In a message on the forum or github (which I cannot locate) we mention the option of letting user share they usage data of OpenRefine. We will received an anonymous stream of log regarding which feature is used and when. Often this can be done by third party services. This is a significant effort to deploy the infrastructure and update OpenRefine to share the metrics and get user consent to do so.

Thanks. I totally see how such automated data collection is not trivial in many ways, but I think it would be extremely valuable if collected on a larger scale.

In a comment in the draft questions doc, I also gave the following input (edited a bit further):

I am extremely interested in solid data on what features users currently use, in order to check the observations I made while training many folks in the last years with broader data points. I'm interested in data to check if the usage and behavior of the users I've supported so far - mainly beginners and small organizations in the cultural sector, and (broadly) Wikimedia and Wikibase users, is very different from other OpenRefine users' usage patterns. Knowing this will help Wikimedia/Wikibase contributors and organizations understand where OpenRefine is very aligned with the (broad) Wikimedia use case and where that's less so.

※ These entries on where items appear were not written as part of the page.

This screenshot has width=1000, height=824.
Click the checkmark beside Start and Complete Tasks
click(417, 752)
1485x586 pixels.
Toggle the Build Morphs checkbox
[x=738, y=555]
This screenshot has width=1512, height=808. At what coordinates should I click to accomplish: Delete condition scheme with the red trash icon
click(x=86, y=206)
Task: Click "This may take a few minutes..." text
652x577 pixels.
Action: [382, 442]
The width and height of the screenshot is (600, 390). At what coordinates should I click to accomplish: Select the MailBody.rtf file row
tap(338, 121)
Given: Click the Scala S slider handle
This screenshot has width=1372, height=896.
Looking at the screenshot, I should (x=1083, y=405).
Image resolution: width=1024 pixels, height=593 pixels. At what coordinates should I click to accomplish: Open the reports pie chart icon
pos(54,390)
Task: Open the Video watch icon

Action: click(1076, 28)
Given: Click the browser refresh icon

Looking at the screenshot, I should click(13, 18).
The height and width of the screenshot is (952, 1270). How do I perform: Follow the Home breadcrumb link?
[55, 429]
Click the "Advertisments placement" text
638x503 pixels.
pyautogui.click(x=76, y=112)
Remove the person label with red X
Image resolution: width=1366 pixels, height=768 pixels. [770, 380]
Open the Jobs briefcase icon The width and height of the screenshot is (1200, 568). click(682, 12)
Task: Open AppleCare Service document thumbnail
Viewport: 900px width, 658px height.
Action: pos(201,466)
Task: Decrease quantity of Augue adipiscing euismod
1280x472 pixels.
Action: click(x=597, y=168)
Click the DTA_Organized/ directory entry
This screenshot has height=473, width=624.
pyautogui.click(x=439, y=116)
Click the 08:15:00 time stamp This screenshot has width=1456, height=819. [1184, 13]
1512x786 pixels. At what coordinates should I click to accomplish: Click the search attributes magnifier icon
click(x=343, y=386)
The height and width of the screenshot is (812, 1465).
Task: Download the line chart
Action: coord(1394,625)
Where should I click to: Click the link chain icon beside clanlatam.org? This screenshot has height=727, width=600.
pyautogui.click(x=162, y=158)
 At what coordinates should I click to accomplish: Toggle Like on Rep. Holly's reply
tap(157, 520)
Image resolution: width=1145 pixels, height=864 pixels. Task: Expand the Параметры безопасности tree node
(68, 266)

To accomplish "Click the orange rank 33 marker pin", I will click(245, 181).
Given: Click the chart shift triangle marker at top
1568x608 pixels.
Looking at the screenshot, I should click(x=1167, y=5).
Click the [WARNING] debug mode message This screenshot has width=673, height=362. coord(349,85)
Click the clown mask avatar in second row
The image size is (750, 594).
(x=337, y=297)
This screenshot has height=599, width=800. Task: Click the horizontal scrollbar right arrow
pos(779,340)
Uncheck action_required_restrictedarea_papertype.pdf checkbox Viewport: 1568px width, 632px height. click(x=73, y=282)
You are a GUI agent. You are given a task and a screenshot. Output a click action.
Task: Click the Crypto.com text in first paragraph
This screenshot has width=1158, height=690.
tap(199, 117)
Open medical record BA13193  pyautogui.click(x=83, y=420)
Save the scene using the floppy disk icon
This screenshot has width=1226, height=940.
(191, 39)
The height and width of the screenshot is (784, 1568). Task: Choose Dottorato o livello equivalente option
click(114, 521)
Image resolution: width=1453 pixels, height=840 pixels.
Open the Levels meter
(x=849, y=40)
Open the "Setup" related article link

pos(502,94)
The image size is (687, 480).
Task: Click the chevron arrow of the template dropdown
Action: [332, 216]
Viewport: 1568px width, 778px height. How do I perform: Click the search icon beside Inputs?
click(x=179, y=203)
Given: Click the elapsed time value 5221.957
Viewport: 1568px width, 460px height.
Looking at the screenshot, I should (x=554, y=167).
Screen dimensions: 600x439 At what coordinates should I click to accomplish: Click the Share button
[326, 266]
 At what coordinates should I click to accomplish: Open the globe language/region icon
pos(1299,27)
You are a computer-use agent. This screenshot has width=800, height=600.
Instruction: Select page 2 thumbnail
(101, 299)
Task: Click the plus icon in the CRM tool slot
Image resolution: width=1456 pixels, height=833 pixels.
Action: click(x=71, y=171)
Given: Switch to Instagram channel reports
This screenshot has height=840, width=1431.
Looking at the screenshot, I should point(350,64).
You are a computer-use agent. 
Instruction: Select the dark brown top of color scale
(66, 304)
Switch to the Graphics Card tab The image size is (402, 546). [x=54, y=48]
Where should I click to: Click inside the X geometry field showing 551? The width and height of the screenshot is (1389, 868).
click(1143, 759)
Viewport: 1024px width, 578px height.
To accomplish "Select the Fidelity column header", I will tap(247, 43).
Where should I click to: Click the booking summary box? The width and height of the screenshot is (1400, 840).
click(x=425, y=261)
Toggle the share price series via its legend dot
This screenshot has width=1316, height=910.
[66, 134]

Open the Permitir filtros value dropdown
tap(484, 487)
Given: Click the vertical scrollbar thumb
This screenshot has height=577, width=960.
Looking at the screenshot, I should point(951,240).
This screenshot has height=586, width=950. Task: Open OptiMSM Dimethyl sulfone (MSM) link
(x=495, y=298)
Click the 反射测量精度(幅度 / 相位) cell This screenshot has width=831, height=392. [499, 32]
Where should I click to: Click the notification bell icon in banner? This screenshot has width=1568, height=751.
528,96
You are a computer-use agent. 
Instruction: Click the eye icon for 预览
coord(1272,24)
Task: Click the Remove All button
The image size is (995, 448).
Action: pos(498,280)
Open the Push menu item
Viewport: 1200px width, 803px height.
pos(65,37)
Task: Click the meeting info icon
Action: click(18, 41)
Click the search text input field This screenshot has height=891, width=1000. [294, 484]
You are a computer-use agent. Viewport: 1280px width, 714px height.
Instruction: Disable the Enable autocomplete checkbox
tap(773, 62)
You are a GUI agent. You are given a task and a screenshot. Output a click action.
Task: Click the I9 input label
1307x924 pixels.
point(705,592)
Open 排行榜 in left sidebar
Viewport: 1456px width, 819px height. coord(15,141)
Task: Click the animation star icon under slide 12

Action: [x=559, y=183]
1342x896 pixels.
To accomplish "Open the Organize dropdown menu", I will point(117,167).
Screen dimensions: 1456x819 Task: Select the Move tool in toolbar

As I wrote above, I'm also interested in the question about what users need, but with a focus on urgency and the importance to many of them (pain points, major needs and impediments, major requests that will unlock key functionalities crucial for many: e.g. if 50% of users want to work with large datasets in 50% of their projects but are currently totally unable, that's a huge need and pain point, and if 70% of users want flexible reconciliation with any random dataset but only in less than 5% of their projects, that can be argued to be a less urgent thing to work on). I think the AllOurIdeas part of the survey addresses this?

1 Like

I will be hosting an office hour next week on 2024-05-28T14:00:00Z2024-05-28T15:00:00Z to provide another opportunity for feedback on the survey structure.

The meeting will be held in the following room: https://meet.greenhost.net/OpenRefine-community-meetup.

Please react with a :+1: if you plan to attend. If you would like to discuss the survey structure but are unable to make it next week, please let me know, and we can arrange another time to connect.

1 Like

I may be able to attend - I will be out of office (so no conflicts!) but not sure if I will be away from my computer. Will a calendar invitation also be shared?